Top of Dataset content

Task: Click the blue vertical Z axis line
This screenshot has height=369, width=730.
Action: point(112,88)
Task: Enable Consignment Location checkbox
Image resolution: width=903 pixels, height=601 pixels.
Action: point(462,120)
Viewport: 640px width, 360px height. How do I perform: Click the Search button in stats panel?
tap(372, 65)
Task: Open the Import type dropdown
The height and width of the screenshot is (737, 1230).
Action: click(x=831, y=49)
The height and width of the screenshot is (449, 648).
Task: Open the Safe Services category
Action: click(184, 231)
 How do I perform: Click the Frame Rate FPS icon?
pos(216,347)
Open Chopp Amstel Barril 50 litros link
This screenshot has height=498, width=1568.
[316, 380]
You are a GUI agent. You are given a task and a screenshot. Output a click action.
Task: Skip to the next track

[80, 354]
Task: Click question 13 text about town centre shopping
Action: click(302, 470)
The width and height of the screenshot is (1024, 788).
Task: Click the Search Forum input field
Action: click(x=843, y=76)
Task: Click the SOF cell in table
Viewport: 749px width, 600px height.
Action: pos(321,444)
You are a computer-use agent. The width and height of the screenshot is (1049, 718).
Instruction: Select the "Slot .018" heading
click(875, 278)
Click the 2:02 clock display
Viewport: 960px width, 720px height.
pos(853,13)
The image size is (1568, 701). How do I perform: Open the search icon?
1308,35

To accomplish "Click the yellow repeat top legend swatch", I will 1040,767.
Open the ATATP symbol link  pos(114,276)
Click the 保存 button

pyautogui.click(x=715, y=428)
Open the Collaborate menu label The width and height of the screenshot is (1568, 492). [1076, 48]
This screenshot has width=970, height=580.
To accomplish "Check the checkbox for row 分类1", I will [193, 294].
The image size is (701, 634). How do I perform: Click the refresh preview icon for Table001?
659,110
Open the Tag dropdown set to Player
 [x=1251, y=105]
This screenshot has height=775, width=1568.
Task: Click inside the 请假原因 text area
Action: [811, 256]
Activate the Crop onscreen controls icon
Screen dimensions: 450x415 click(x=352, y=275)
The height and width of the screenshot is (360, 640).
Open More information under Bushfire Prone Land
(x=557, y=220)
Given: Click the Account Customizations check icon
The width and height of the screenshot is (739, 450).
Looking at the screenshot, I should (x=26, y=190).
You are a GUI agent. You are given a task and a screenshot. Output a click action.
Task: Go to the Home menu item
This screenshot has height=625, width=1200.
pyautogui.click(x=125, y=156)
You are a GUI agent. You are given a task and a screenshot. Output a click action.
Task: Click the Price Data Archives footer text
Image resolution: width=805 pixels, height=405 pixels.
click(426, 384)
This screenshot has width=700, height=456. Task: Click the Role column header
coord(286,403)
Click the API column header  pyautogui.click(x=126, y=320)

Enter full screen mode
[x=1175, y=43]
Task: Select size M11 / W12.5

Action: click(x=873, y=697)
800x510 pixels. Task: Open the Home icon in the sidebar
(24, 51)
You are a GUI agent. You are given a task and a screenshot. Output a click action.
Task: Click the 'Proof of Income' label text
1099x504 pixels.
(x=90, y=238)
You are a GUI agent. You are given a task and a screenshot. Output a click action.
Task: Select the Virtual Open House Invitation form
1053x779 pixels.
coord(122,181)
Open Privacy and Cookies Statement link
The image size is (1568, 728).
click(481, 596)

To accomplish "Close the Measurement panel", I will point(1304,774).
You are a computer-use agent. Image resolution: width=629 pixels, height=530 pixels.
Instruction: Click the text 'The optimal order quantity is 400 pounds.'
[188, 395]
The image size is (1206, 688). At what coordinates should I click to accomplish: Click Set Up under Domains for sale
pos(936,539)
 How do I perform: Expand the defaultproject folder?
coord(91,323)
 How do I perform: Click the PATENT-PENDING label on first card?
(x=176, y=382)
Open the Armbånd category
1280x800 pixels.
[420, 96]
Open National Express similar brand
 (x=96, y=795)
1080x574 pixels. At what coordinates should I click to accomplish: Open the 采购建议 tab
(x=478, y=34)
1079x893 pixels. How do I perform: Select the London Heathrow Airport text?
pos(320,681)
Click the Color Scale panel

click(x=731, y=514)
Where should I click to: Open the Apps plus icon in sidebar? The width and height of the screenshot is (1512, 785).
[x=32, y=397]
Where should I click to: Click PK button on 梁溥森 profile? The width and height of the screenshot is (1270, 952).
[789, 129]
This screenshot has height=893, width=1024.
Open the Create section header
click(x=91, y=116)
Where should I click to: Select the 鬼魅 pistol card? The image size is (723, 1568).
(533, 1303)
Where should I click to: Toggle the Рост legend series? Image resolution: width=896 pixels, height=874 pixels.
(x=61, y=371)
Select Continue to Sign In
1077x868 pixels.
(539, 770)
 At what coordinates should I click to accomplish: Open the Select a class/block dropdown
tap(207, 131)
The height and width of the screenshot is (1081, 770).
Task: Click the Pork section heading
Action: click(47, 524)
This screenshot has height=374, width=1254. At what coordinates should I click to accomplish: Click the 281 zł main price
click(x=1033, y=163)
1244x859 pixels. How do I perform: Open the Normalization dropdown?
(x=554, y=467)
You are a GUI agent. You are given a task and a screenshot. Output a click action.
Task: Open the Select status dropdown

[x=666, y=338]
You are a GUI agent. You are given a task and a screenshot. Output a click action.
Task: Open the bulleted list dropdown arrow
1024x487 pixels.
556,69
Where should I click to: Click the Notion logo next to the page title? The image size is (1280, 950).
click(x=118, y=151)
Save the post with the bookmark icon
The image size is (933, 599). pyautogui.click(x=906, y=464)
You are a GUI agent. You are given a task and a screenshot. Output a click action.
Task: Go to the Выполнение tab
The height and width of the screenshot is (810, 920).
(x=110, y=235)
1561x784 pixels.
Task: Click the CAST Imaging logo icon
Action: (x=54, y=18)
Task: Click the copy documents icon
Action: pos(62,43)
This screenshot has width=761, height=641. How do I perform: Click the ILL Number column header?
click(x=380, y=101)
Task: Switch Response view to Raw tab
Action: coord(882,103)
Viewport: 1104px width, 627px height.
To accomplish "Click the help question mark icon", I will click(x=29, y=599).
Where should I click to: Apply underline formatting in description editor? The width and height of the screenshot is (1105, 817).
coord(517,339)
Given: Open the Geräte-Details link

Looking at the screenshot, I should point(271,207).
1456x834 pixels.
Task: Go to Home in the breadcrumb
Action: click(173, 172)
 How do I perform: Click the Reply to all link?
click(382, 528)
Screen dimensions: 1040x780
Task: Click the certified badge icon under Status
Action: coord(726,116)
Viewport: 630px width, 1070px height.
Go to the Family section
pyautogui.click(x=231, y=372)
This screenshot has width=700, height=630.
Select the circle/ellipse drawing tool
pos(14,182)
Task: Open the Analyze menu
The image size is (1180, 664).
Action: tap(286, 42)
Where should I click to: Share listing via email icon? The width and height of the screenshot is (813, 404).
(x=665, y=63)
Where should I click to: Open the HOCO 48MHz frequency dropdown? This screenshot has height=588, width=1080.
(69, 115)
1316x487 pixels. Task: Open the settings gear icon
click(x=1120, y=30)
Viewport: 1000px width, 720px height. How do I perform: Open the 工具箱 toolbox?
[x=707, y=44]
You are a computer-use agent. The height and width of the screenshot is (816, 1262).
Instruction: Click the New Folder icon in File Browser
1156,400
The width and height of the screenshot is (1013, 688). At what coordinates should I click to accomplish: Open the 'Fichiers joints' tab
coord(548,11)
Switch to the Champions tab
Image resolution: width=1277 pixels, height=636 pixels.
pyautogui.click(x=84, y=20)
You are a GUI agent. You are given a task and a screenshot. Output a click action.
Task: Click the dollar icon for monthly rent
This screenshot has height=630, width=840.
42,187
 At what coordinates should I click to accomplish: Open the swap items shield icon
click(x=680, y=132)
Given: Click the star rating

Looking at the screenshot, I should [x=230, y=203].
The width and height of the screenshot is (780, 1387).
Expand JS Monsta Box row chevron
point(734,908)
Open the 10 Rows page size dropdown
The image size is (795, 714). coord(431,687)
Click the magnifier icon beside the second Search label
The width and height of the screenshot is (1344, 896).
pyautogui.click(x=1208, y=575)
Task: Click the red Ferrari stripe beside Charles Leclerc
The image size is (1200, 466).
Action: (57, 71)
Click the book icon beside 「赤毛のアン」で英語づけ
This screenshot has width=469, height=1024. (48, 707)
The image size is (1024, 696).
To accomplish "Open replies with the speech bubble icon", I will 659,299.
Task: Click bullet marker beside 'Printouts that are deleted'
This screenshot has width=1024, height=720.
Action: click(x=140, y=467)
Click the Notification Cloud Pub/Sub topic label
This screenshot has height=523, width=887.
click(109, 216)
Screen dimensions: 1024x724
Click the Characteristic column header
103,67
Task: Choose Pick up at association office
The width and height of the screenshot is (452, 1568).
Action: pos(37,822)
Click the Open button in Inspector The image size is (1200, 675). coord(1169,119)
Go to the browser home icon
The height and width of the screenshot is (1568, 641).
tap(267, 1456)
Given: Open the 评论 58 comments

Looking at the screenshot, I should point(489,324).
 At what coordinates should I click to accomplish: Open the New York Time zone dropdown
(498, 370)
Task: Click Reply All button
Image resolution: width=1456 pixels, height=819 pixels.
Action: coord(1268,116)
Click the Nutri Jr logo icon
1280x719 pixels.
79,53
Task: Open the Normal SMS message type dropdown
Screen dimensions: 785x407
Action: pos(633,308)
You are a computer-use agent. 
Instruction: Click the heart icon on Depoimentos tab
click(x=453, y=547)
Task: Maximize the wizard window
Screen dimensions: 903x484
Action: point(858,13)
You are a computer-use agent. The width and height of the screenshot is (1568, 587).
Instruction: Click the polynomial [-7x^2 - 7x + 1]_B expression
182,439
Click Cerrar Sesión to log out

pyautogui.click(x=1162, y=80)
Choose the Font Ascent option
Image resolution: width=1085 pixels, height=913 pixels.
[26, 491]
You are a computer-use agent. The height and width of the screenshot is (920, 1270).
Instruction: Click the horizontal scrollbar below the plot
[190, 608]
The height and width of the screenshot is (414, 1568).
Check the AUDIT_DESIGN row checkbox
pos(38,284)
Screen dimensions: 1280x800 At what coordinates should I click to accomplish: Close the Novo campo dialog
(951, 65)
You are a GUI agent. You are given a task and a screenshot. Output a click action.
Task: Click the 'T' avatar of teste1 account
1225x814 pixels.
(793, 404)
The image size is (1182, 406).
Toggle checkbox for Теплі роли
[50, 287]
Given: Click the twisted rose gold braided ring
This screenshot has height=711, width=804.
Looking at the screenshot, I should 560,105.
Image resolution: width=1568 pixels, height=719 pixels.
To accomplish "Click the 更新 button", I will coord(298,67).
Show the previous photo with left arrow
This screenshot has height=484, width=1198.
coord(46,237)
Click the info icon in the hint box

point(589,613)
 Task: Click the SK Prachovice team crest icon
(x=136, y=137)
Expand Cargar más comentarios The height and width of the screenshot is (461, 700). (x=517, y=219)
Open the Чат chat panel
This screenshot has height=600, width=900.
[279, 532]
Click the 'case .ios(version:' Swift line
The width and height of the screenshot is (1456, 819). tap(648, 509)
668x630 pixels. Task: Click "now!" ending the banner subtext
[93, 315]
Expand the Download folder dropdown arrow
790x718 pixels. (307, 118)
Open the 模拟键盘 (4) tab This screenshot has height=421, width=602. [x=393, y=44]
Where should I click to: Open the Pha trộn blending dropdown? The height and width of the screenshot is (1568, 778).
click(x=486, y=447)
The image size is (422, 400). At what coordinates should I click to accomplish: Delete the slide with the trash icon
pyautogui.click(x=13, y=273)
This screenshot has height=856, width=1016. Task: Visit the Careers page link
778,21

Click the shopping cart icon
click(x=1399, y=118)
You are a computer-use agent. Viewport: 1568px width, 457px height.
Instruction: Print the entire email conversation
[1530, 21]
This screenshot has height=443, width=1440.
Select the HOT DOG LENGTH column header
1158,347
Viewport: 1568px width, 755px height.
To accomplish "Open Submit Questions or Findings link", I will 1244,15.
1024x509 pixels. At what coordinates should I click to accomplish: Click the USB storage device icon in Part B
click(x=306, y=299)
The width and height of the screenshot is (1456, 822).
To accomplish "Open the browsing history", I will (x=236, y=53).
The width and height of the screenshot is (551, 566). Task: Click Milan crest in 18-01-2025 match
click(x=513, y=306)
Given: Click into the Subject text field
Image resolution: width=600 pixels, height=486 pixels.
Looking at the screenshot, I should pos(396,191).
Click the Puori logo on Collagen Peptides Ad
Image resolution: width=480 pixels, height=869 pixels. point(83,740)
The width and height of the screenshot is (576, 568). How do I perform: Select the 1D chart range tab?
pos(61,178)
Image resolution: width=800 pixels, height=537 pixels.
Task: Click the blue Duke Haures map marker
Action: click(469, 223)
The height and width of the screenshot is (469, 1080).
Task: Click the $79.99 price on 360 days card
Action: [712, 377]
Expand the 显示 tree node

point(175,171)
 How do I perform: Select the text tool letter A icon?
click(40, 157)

Bottom of Dataset content

Work to be completed: Sift through the entries and copy every line with "menu".

Solution to this task:
Open the Collaborate menu label The width and height of the screenshot is (1568, 492). [1076, 48]
Task: Go to the Home menu item
Task: Open the Analyze menu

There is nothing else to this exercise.